Each of us has a different tolerance level when it comes to getting what we want. We all have motivations and aspirations, but what sets one person from another is the way one deals with the game of waiting. It is human nature to become impatient on certain occasions, especially if we don’t get what we want right now. While that is just fine, in reality, our impatience, if left unattended, can cause undue stress and sometimes irrational behavior. That is why it is important to have a better understanding of where such impatience comes from and how to handle it to your advantage.
Your brain’s two systems
It is believed that our brain bears the task of programming our thoughts and pre-dispositions, much like how a traffic light works. The “green-and-go” system is found in the recesses of the brain and is responsible for putting a sense of order and focus on your goals, as well as fuelling you with the energy to achieve them. It is rather efficient in that it makes your aspirations and wants clear for you, even those that may no longer appeal to you or you have no plans of pursuing at the present time.

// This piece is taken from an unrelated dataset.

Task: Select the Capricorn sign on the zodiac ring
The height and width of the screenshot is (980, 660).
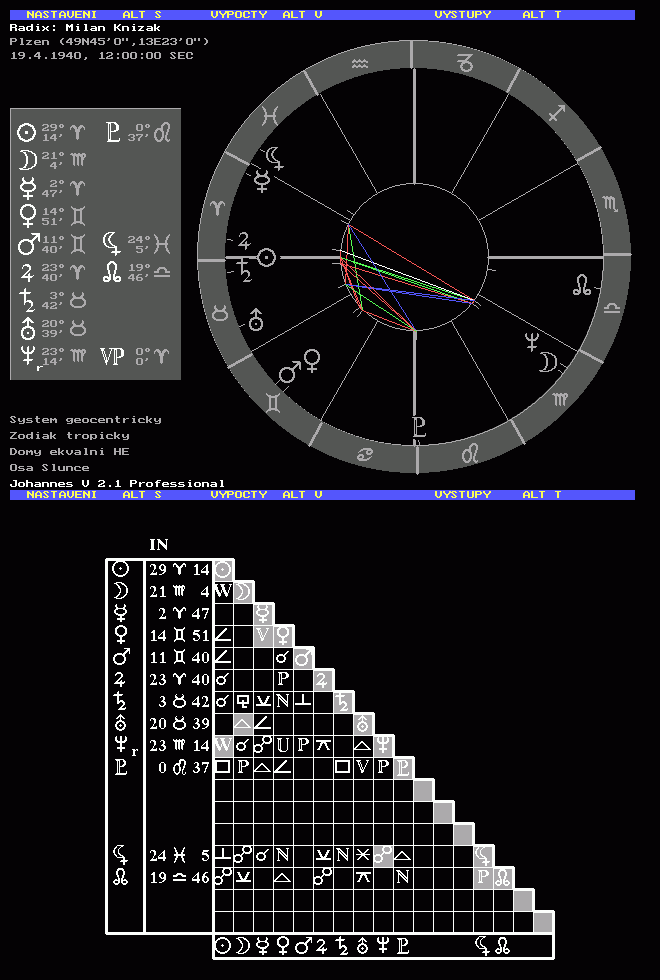Action: (x=465, y=63)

Whenever a situation like this occurs, the “red-and-stop” system (which is located in your frontal lobes), is doing its job. It effectively causes you to hesitate and come up with ways to prevent you from doing what you’ve originally set out to do. Hence, impatience now happens when the green light has gotten you raring to do it right now, and the red light is having difficulty preventing you. Unfortunately, even though you’re able to hold that particular urge in check, you are still bound to feel uneasy, unless you come up with a means to deactivate the green system from its tenacity to reach the goal.

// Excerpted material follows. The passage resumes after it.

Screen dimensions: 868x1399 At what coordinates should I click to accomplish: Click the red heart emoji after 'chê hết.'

Fortunately, there are ways (and very simple ones, too) that you’d never thought would be effective to battle impatience.
Give yourself some space
Your brain’s green-and-go system allows you to zero in on goals that can be attained as the brain perceives it to be. But the farther a goal is from your horizon, the lesser it gives you motivation. Therefore, if you could just put some space (much like if you want to get over someone) between you and the goal, you would be well on your way to bringing down the drive that your green-and-go system has created. Your next question might be, “how do I do that exactly?” Well, there are ways to choose from.

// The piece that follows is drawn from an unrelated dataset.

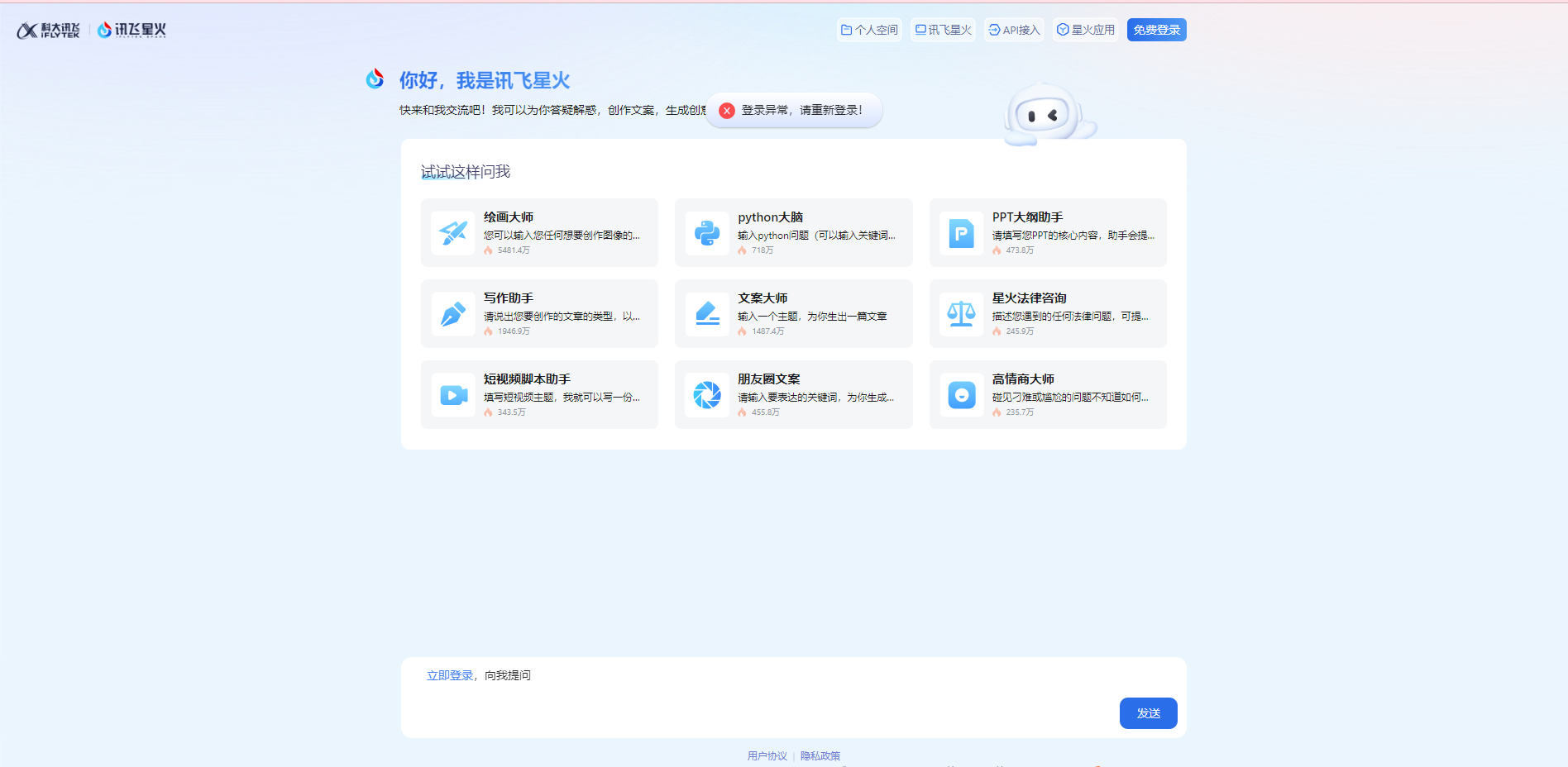Click the 高情商大师 chat bubble icon
Image resolution: width=1568 pixels, height=767 pixels.
point(961,395)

Physical distance is the most obvious one, or as the saying goes — “out of sight, out of mind.” Mental space, on the other hand, can help you not to get in temptation’s way. By nature, people get a kick out of the experience of being tempted, and this can test our patience to the limit. We can’t help ourselves but picture the interesting details, which whet our appetite and make us impatient . But we need not be self-abnegating; perhaps we just need to perceive more abstractly the temptations. Let’s let our mind wander into temptation but not be obsessed with it.
Find a distraction
Your green-and-go system directs you to target one goal at a time, which is the reason why your patience is tested. All else seems to become less significant when your system drives you to reach a certain goal enthusiastically. But if you can just re-direct your attention to another goal or distraction, then the urge that you’re battling with will be lessened. In other words, go and look for something else to enjoy and be busy with. As you run after that other goal, you are less likely to feel impatient because your energy is not concentrated on just that one.
Call a Friend
It may be a struggle and a cycle whenever you consciously try to program the interplay between your green and red systems. When it gets too much to bear that you now feel stressed out, back off a bit and seek respite from a friend , family member, or your significant other. When you find another person who does not have the same obsession as you do, then being with that person can help you take your mind off your impatience. And the more you talk to people who do not share your goals, the more patient you will become.
While it is unavoidable to feel the nagging call of impatience, there are simple, sure-fire ways to recognize its onset and deal with this stress-inducer effectively. We merely have to be patient enough to deal with the symptoms as they manifest.